— Directions —
Please reproduce the entire listing exactly.

┌──

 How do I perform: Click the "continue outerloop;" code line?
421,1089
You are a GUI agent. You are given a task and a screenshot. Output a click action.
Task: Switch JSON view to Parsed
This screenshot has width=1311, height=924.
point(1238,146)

└──

— Exercise solution —
 How do I perform: Click the "continue outerloop;" code line?
421,1089
You are a GUI agent. You are given a task and a screenshot. Output a click action.
Task: Switch JSON view to Parsed
This screenshot has width=1311, height=924.
point(1238,146)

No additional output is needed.